483.90(d)(2) Maintain all mechanical, electrical, and patient care equipment in safe operating condition.
Observations:


Based on review of manufacturer's instructions, facility policies and residents' clinical records, as well as observations and staff interviews, it was determined that the facility failed to maintain essential resident care equipment in a safe manner for one of 88 residents reviewed (Resident 63).

Findings include:

A safety inspection checklist in the manufacturer's directions for the Invacare Perfecto 2 Oxygen Concentrator (an electrical machine that concentrates oxygen from the air), dated August 2, 2016, indicated that the cabinet filter (located on the back of the machine) was to be cleaned to avoid damage to the internal components. The concentrator was not to be operated with a dirty filter, and for safe usage, the cabinet filter was to be checked and cleaned during each inspection.

The facility's policy regarding oxygen administration, dated January 19, 2019, indicated that external filters on oxygen concentrators were to be cleaned on a weekly basis and replaced if necessary by the adaptive equipment department.

A quarterly Minimum Data Set (MDS) assessment (a mandated assessment of a resident's abilities and care needs) for Resident 63, dated September 4, 2019, indicated that the resident was cognitively impaired, required extensive assistance from staff for daily care tasks, and used oxygen therapy. Current physician's orders included an order for the resident to receive continuous oxygen via nasal cannula (tubes that deliver oxygen into the nostrils) at a flow rate of 2 liters per minute for a medical diagnosis of chronic obstructive pulmonary disease (COPD - a lung disease that interferes with normal breathing).

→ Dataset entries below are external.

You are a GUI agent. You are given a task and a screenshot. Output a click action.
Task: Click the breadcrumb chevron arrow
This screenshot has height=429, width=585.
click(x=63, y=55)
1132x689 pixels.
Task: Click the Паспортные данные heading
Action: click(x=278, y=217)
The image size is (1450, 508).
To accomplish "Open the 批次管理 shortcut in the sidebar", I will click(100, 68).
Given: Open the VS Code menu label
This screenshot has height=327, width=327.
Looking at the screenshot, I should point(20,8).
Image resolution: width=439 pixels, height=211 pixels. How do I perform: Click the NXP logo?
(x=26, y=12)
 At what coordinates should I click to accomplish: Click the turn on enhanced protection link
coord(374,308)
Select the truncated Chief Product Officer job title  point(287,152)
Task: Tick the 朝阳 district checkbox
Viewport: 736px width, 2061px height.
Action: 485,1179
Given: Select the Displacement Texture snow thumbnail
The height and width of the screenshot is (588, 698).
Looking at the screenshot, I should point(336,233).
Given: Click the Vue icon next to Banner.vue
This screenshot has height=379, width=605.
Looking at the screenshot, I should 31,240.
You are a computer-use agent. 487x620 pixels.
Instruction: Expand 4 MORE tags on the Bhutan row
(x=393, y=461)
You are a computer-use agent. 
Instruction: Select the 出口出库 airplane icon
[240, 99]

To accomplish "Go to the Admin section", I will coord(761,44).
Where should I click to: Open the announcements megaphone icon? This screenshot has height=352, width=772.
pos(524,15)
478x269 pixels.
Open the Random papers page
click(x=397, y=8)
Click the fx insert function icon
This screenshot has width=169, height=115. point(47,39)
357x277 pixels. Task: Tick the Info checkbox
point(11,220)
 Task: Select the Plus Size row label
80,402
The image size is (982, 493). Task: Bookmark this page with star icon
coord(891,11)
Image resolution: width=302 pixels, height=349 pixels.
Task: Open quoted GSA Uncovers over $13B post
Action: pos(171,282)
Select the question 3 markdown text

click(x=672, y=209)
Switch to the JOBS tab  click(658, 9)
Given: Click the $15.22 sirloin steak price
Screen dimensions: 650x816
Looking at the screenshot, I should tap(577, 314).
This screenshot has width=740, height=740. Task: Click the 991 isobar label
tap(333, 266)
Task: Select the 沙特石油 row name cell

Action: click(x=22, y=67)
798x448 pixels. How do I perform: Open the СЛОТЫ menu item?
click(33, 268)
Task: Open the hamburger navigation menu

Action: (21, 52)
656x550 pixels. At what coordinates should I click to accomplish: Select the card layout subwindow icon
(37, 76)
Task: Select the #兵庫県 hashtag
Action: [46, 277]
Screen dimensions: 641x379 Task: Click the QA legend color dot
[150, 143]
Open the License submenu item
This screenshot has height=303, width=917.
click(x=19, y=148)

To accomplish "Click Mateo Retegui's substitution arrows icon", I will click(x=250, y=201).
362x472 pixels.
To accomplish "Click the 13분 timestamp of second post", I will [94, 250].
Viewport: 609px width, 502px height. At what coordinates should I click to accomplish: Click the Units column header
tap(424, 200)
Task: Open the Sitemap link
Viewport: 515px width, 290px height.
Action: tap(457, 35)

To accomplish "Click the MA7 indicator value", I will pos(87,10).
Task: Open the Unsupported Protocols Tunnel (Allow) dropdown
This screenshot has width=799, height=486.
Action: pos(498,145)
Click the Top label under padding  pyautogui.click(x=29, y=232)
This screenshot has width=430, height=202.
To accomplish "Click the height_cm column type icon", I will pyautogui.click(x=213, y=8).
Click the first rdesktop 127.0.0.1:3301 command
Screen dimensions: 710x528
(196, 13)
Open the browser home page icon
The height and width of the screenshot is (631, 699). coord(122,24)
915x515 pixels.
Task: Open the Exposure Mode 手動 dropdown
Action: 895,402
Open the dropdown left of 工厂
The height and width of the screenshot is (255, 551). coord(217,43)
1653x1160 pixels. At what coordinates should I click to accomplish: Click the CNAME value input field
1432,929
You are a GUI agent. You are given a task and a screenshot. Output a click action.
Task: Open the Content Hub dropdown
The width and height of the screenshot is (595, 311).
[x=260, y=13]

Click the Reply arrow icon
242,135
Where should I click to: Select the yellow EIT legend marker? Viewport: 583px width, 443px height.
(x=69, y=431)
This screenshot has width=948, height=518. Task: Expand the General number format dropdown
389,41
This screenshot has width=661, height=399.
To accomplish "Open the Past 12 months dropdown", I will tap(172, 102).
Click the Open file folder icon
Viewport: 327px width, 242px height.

Observations in Resident 63's room on November 19, 2019, at 10:18 a.m.; November 20, 2019, at 5:12 p.m.; and November 21, 2019, at 12:00 p.m. revealed that the cabinet filter on the resident's oxygen concentrator had an accumulation of removable dust and lint on it.

An interview with Adaptive Equipment Employee 6 on November 22, 2019, at 1:15 p.m. revealed that oxygen concentrator filters were to be cleaned weekly.

There was no documented evidence that Resident 63's oxygen concentrator filters were cleaned on a weekly basis.

Interview with Housekeeping Supervisor 7 on November 22, 2019, at 1:19 p.m. confirmed that Resident 33's oxygen concentrator was dirty and needed cleaned.

28 Pa. Code 201.14(a) Responsibility of licensee.
Previously cited 10/25/18.

28 Pa. Code 201.18(b)(1) Management.

28 Pa. Code 201.18(b)(3) Management.

28 Pa. Code 201.18(e)(1) Management.
Previously cited 10/25/18.

28 Pa. Code 207.2(a) Administrator's responsibility.





 Plan of Correction - To be completed: 01/07/2020

Invacare Perfecto 2 Oxygen Concentrator filter for resident 63 was cleaned and inspected.

All other external concentrator filters in the facility were replaced.

The Oxygen Administration Policy was updated to include external oxygen concentrator filters will be replaced every six months and as needed per manufacturer's recommendations.

Random quality reviews of external oxygen concentrator filters will be conducted by the Maintenance Department or designee to ensure that maintenance of oxygen concentrator filters was performed and documented. This review will be conducted daily for four weeks, weekly for four weeks, then bi-weekly for one month. Results will be reported at regularly scheduled quality improvement meetings.